** Start Records to process **

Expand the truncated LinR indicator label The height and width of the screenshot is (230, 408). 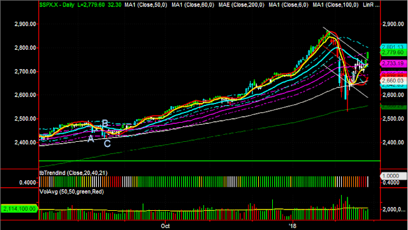point(371,4)
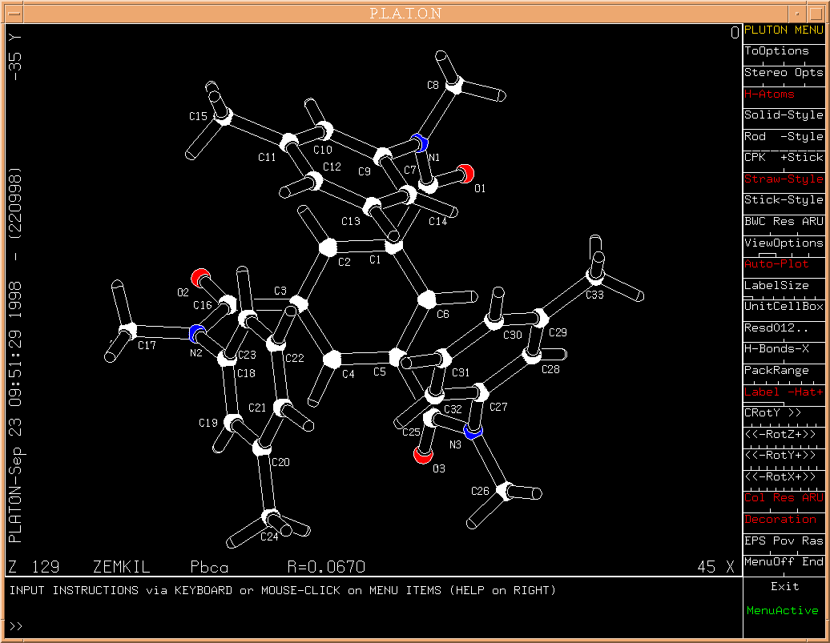Click the red O3 oxygen atom
Image resolution: width=830 pixels, height=643 pixels.
point(423,456)
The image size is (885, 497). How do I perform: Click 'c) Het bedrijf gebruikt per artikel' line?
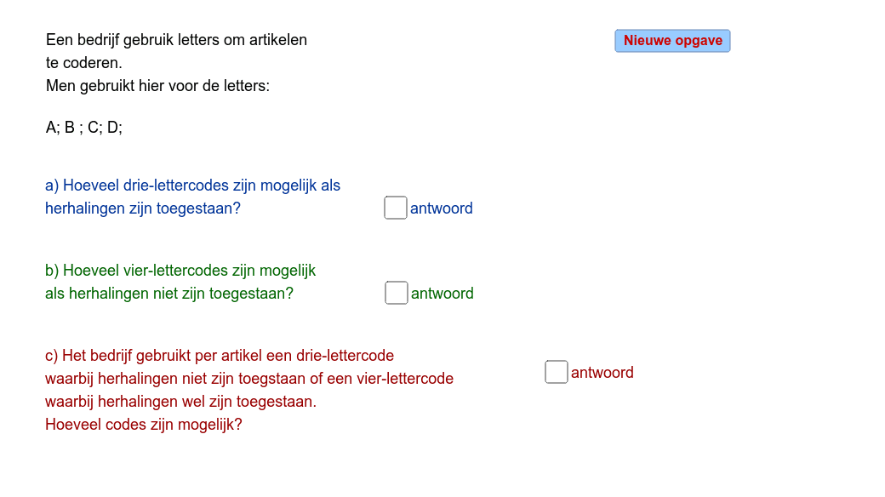pyautogui.click(x=220, y=356)
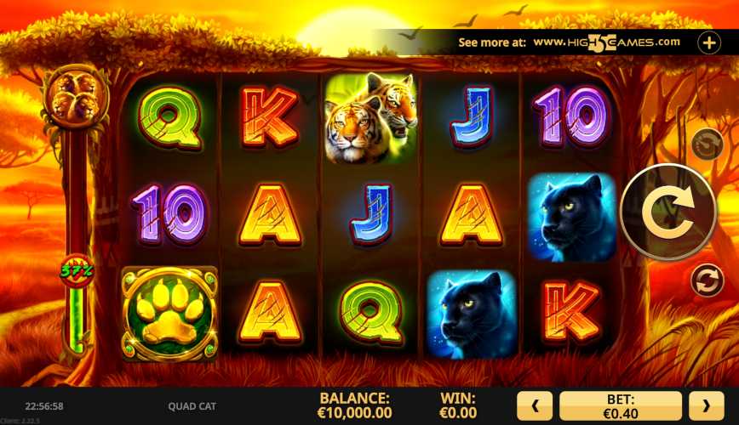Click the tiger pair symbol on reel three
The width and height of the screenshot is (739, 425).
[x=371, y=118]
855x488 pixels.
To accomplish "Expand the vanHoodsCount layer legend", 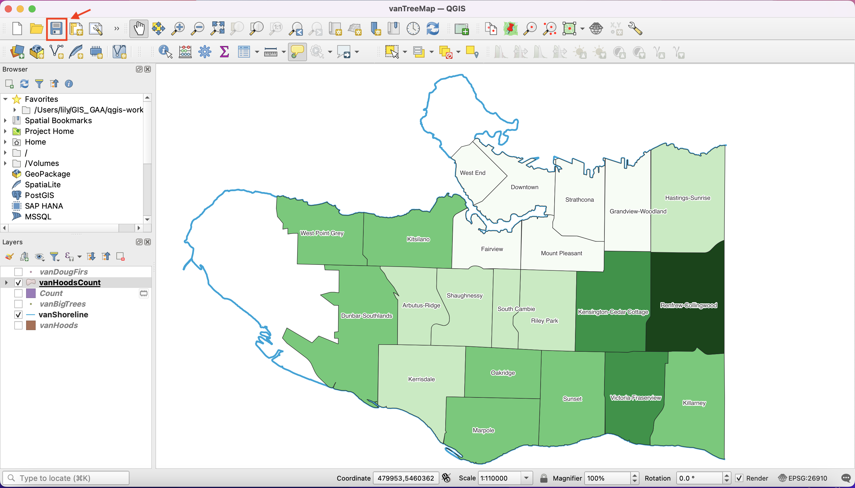I will [6, 283].
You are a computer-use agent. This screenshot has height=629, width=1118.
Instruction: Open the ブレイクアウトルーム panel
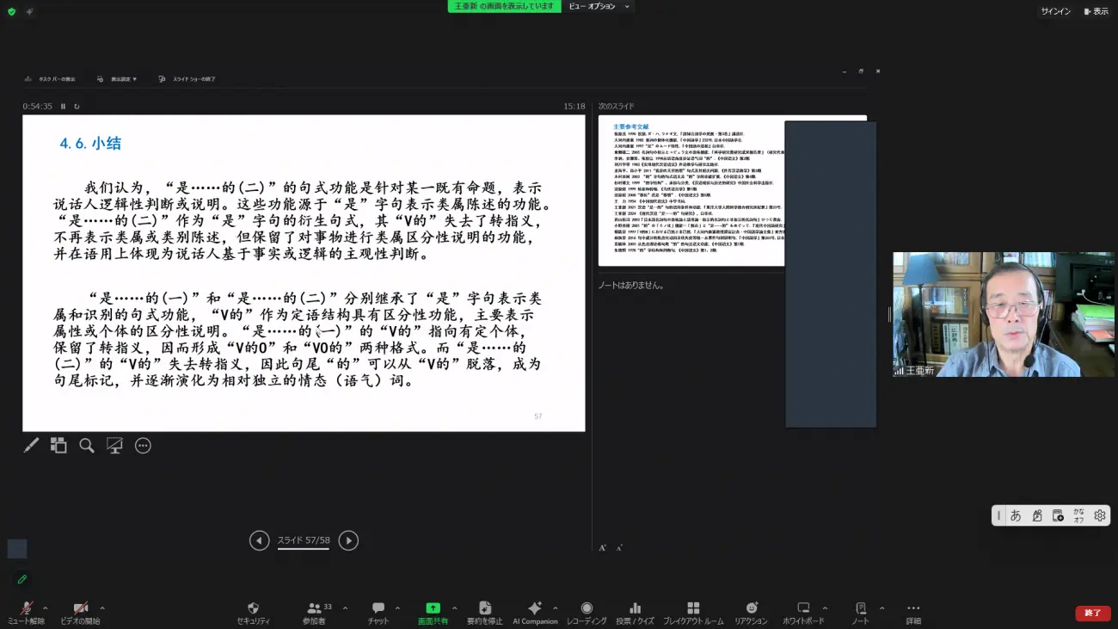click(x=692, y=612)
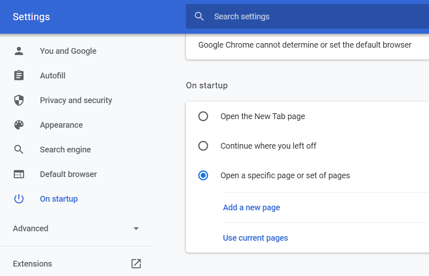Select the Default browser icon

pyautogui.click(x=19, y=174)
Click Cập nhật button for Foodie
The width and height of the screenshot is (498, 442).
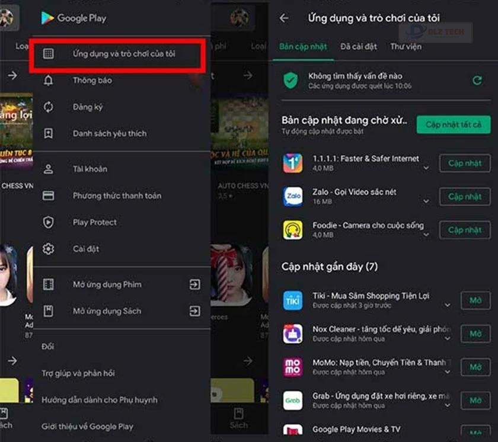pos(465,230)
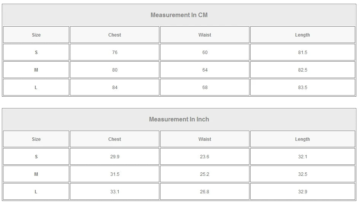Select the Chest header in the CM table
Viewport: 359px width, 204px height.
114,35
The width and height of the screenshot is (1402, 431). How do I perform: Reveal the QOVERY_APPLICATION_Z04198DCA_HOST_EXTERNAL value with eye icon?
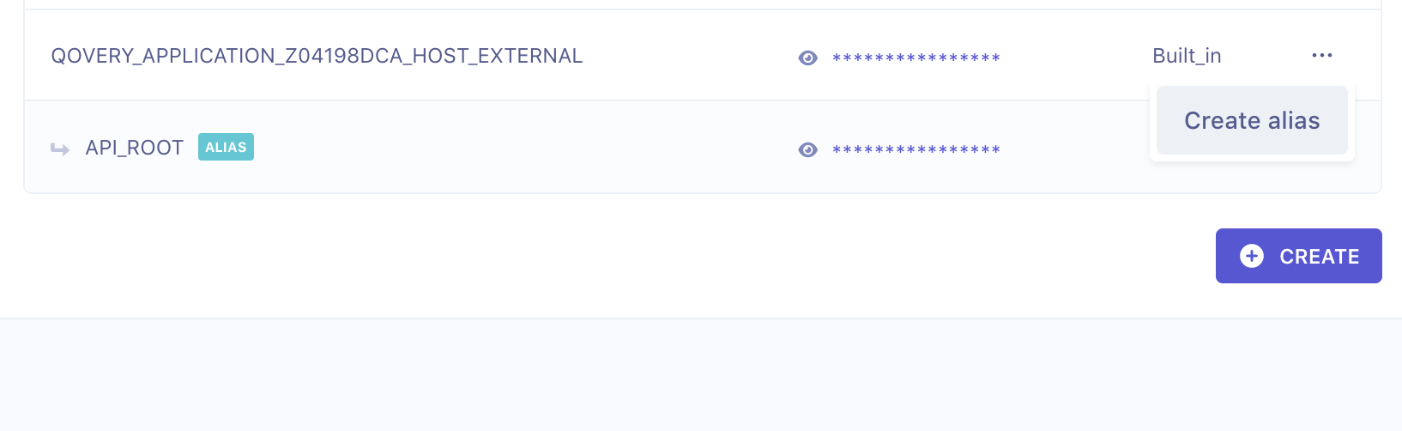click(807, 58)
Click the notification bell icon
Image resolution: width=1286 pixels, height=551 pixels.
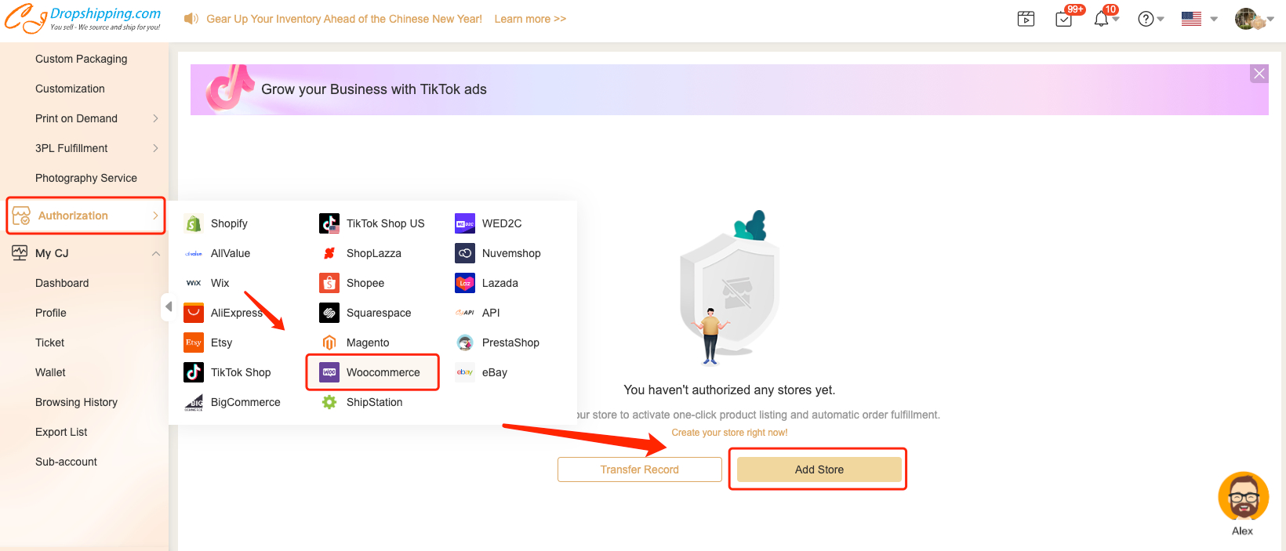click(1102, 19)
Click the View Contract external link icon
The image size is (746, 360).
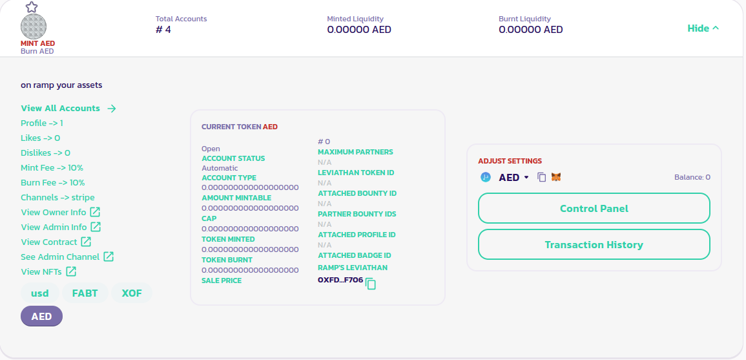pos(86,242)
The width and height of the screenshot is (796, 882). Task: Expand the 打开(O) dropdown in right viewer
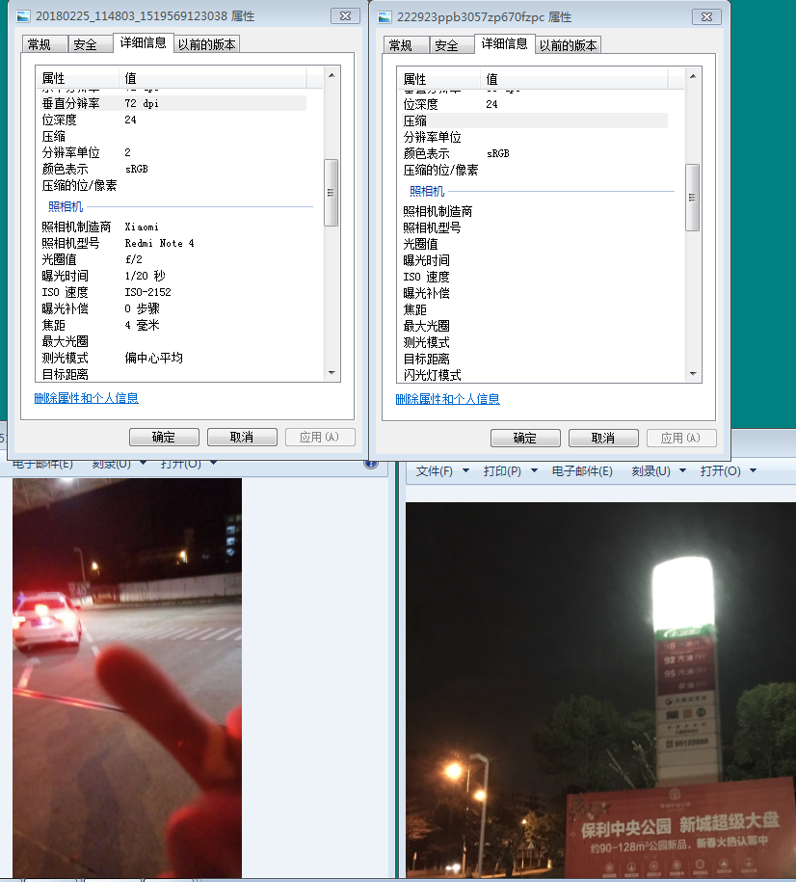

** End Records to process **

Turn the lines of the records above into a JSON list of strings, one string per line with blank lines omitted, covering only the part that opens with the line containing "Click the notification bell icon" and runs through the end of the records. Leave the pictures out of the list.

[
  "Click the notification bell icon",
  "Image resolution: width=1286 pixels, height=551 pixels.",
  "click(1102, 19)",
  "Click the View Contract external link icon",
  "The image size is (746, 360).",
  "pos(86,242)",
  "The width and height of the screenshot is (796, 882). Task: Expand the 打开(O) dropdown in right viewer"
]